Problem details: Continue the reflection below on relearning the Rubik's Cube and writing Amphibian, picking up after its last sentence.
***** Passage shown
While writing these notes I am re-teaching myself how to solve a Rubik’s Cube. I first learned how to do it in 2010 and it took me a little while to get the hang of it. Once I had figured it out, it became part of what my hands were capable of doing — like learning how to play the piano as a teenager, my hands knowing the pieces better than I did, the notes and algorithms becoming muscle memory. It was a party trick. I could do it in three minutes. Re-learning it now feels really strange; it feels like my hands are back to doing what they once knew, but it also feels strange to think that I was once able to do it without thinking about it, whereas now I need to check the algorithm notation at every stage. An anti-clockwise twist of the upper layer, an anti-clockwise twist of the left side; the crunch of a new cube, conjuring a memory of the smooth noiselessness of the cube I had when I was younger, whose layers I could turn with the gentle tap of a finger.
Remembering how to solve a Rubik’s Cube reminds me of what it feels like to try to remember how I wrote Amphibian. I wrote it in 2014, and although I have spent a lot of time with the manuscript and its draft siblings since, it has proven tricky to try to remind myself of what it felt like to write it initially. I can recall some books I read at the time that may have influenced me, and I remember some of the TV shows I watched, but I can’t really remember what I ate; where I wrote it; what music I listened to. It is hard to believe I ever knew how to write it at all.
I first wrote Amphibian as a short story; it was maybe 200 words long. It had come out of the kernel of an idea, after my friend and flatmate Natasha had pointed out the reflection of the brilliant blue sky in a glassy high-rise building and said “that looks like they’ve filled the building with water.” Trying to picture what the writing of Amphibian was like four years ago, I know something that enabled me to write it was living with someone who was also writing. Natasha and I would both sit at our dining room table overlooking a sea of rooftops, each typing on our laptops, occasionally pausing to share a song.
**********
***** Data section
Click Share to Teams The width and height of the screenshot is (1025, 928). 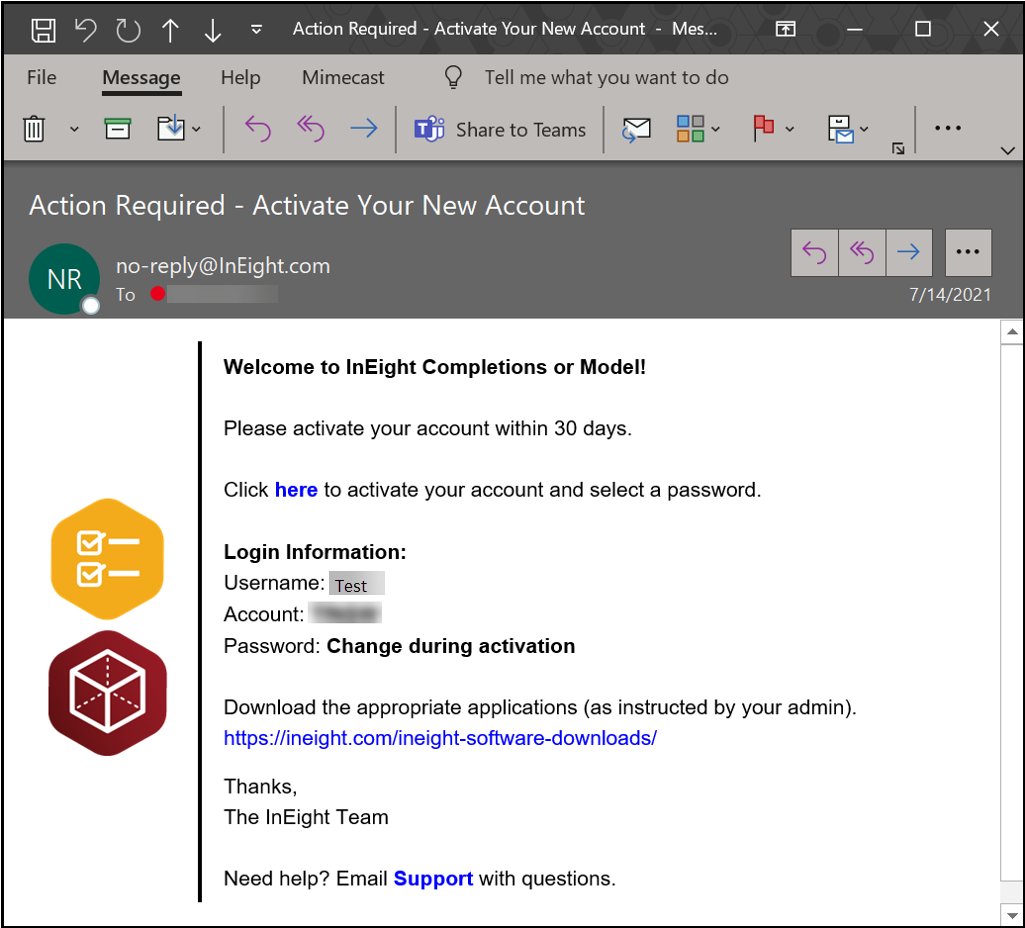pos(501,130)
**********
Answer to the problem:
The day she made the throwaway comment about the building and the water, I asked if I could make a story from the line. Then, I wrote about the day the office was flooded. Maybe I was echoing the titles of the animated TV show Norman Normal about a boy whose family have superpowers, which went something like “the day the microwave exploded I was up in my room reading comic books.” I wanted to write something like that — something where the extremely surreal thing that happens is cushioned in an unremarkable sentence, one that foregrounds what’s ordinary. So: “The day the office flooded we had a big meeting. So you can imagine that the flood came as a massive inconvenience.”
I must have read “The Distance of the Moon” by Italo Calvino ten times over while I was writing Amphibian; Calvino states the impossible in everyday detail. “Now, you will ask me what in the world we went up on the Moon for; I’ll explain it to you. We went to collect the milk, with a big spoon and a bucket.” I also listened to Liev Schreiber’s reading of this a lot — it was one of the few audio files I had on my phone at the time. The thing I kept returning to in that recording, I remember, was the laugh after a line where he lists the types of debris found in moon milk: “…shards of crockery, fishhooks, at times even a comb.” The precise detail was what, I thought, made it so funny; it was not a punchline sort of laugh, but more the kind of laughter that builds as a hum in the background; a laugh from a slowly building absurdity that spills over. Amphibian also doesn’t really have many punchlines; what I was aiming for was building a ridiculous whirring, and heightening it with specificity.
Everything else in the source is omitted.